▸ Exercise aim
Which lines of the data below contain "Given"? Please show them all.

- - - - - - -

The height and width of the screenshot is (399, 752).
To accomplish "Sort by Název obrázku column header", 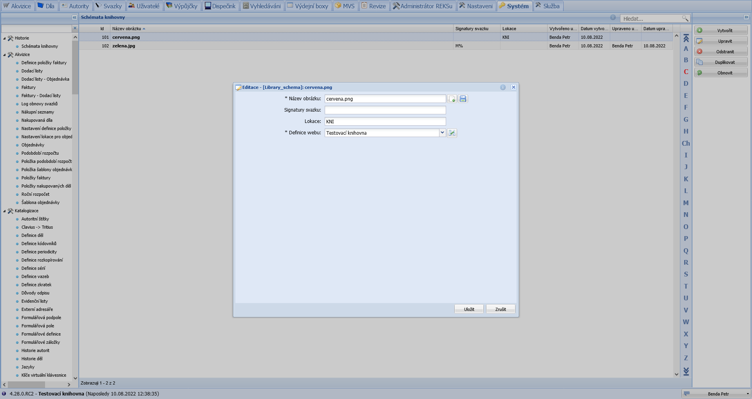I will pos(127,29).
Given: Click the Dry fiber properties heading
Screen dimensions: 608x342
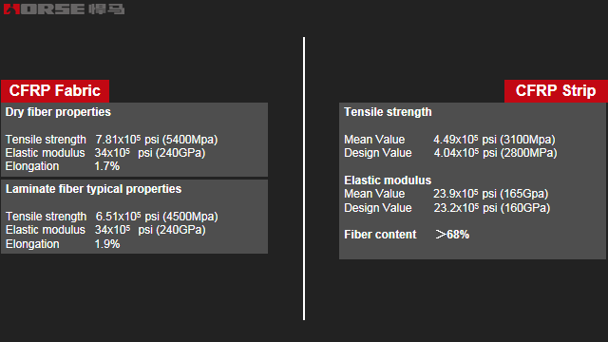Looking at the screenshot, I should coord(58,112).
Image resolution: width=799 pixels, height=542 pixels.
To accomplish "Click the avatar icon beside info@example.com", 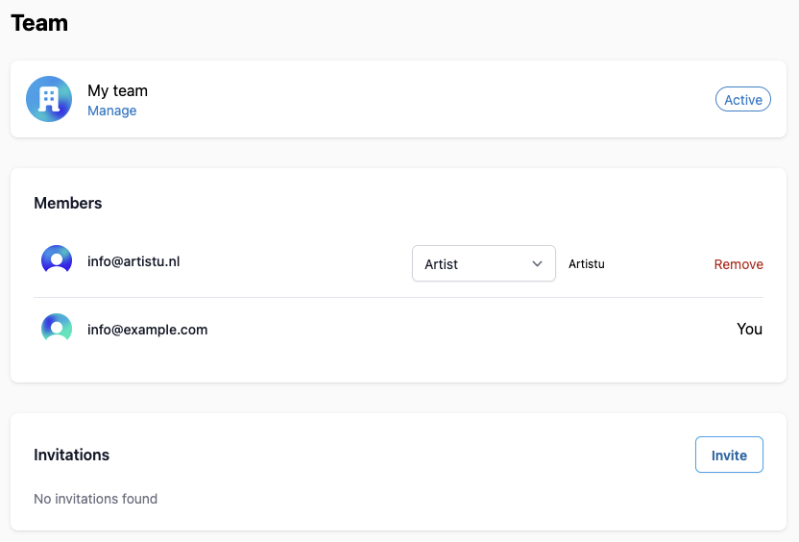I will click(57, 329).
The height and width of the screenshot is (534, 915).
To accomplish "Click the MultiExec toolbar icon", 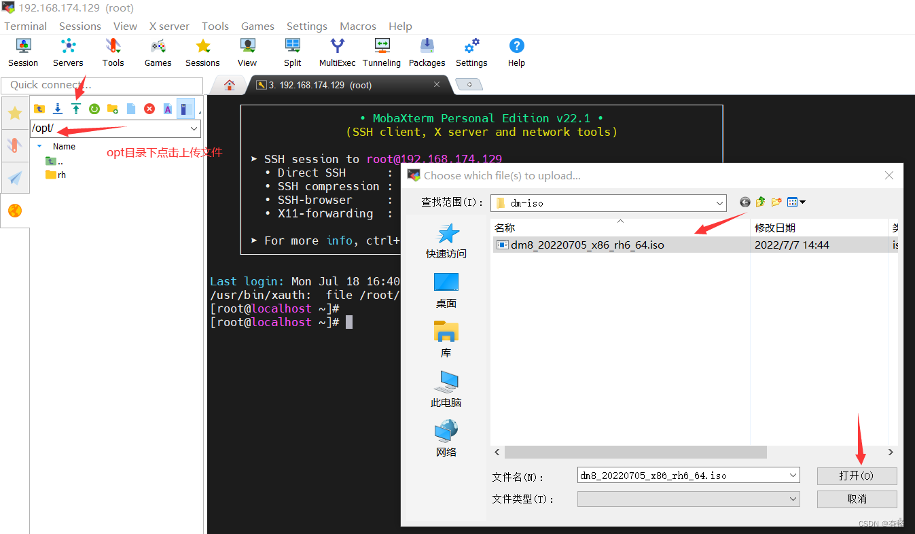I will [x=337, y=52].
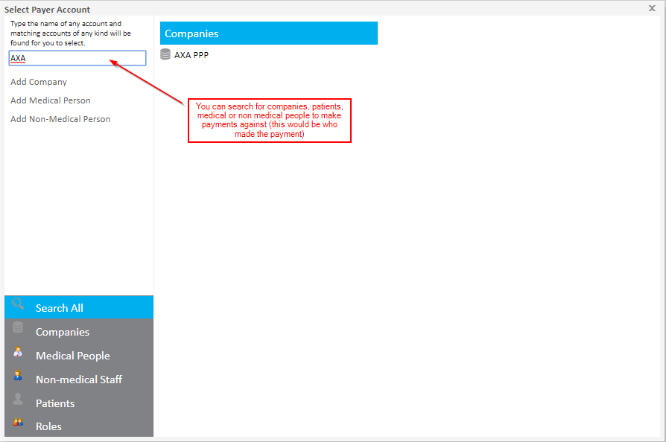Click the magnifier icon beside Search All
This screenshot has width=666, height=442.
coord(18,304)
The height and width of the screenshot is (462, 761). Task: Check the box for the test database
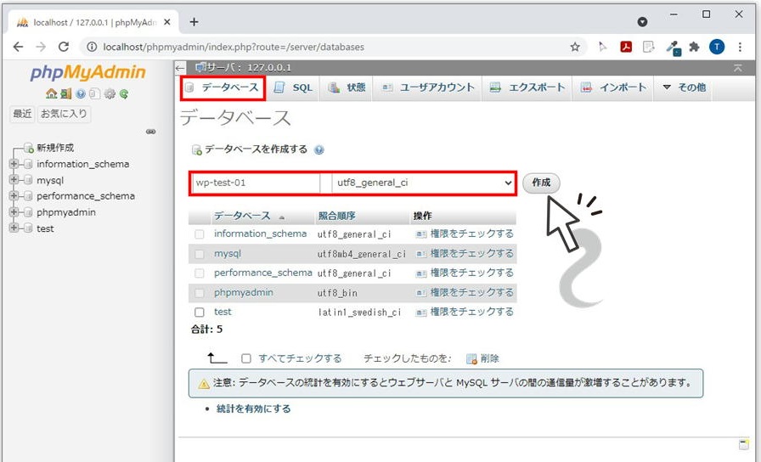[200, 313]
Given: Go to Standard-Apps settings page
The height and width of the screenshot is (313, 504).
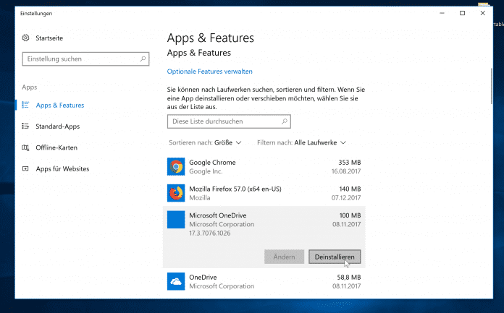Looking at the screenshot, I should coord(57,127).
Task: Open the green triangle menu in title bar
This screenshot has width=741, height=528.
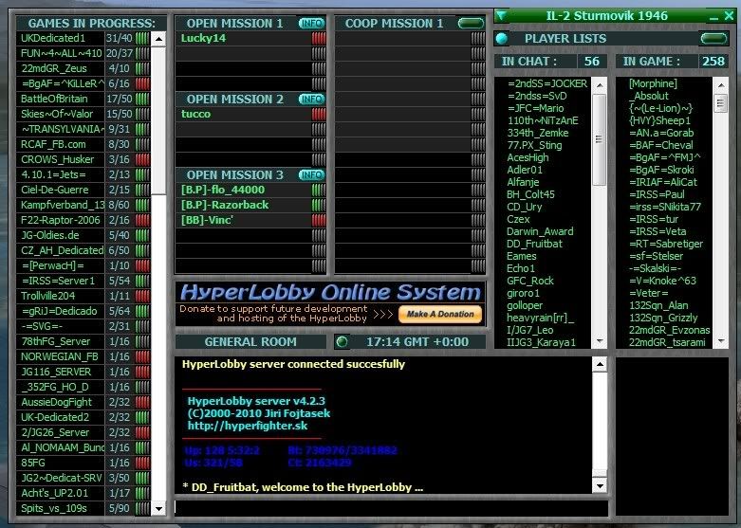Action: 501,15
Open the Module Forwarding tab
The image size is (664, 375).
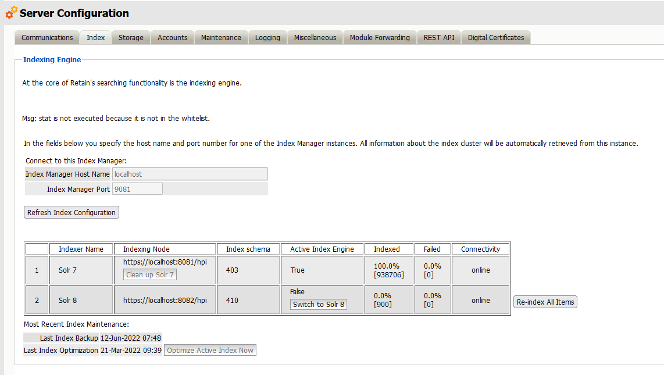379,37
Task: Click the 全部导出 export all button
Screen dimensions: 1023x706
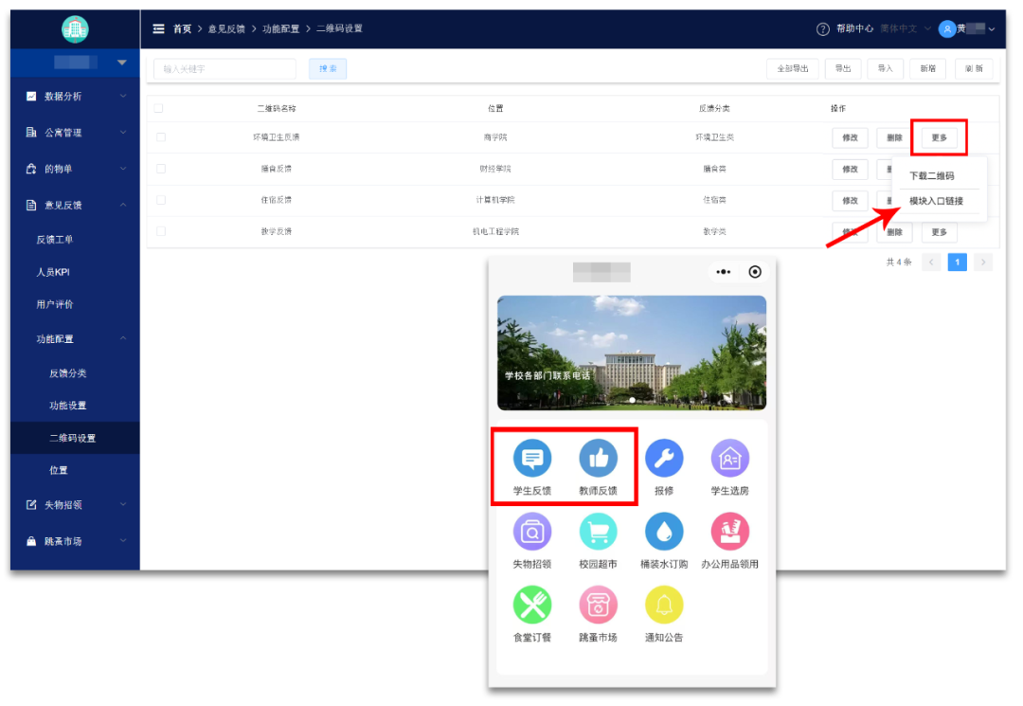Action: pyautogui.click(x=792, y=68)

- - - - - - -

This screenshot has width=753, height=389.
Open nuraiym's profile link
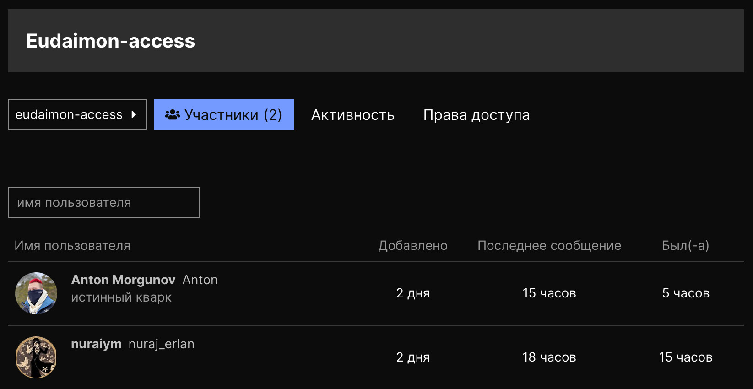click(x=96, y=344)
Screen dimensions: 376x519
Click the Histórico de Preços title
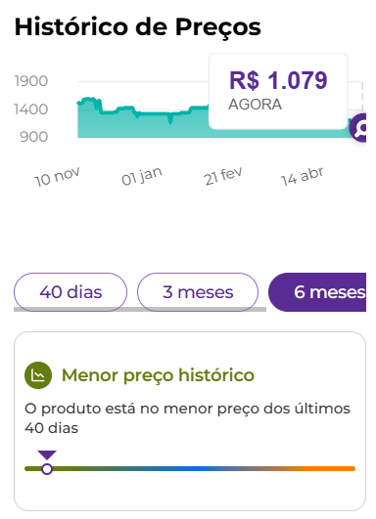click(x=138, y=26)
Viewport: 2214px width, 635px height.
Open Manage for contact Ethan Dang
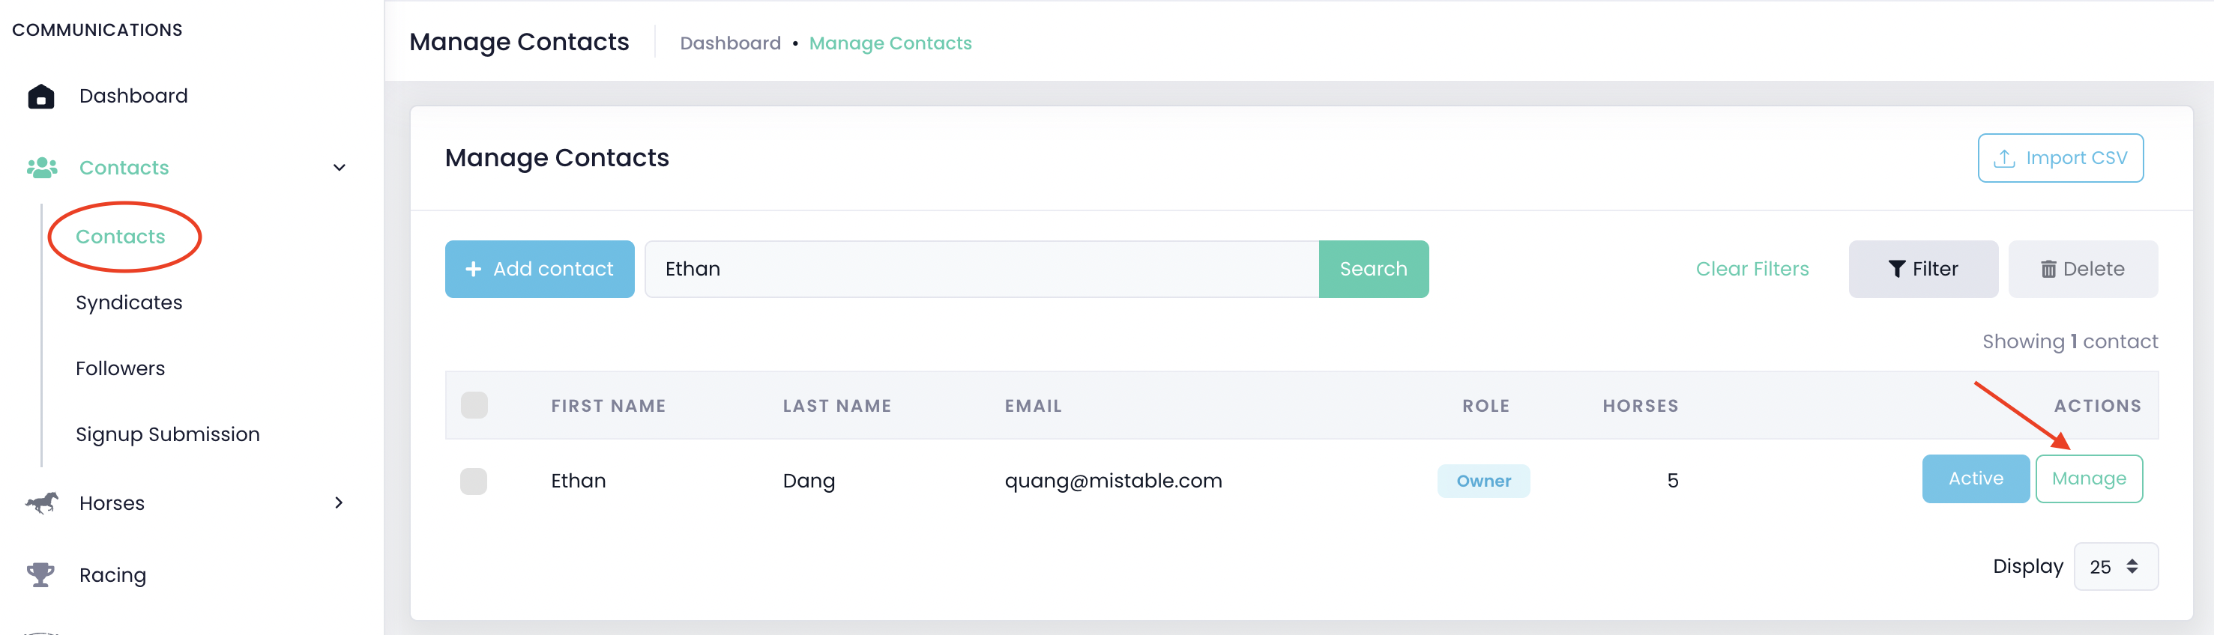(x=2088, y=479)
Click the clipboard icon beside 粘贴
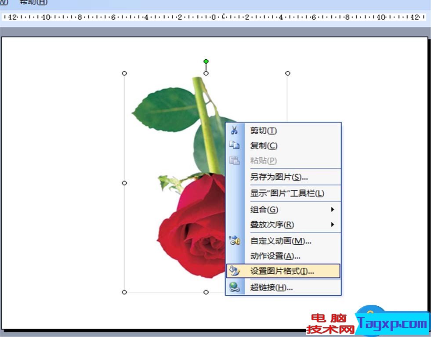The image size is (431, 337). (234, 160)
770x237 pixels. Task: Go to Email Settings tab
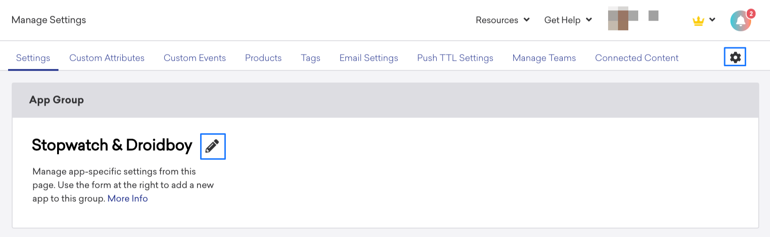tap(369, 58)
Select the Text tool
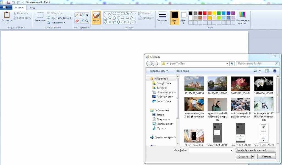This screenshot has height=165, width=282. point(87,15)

- - - - - - -

▸ Reply to the task
Given: Click the Dry fiber properties heading
Given: Go to Standard-Apps settings page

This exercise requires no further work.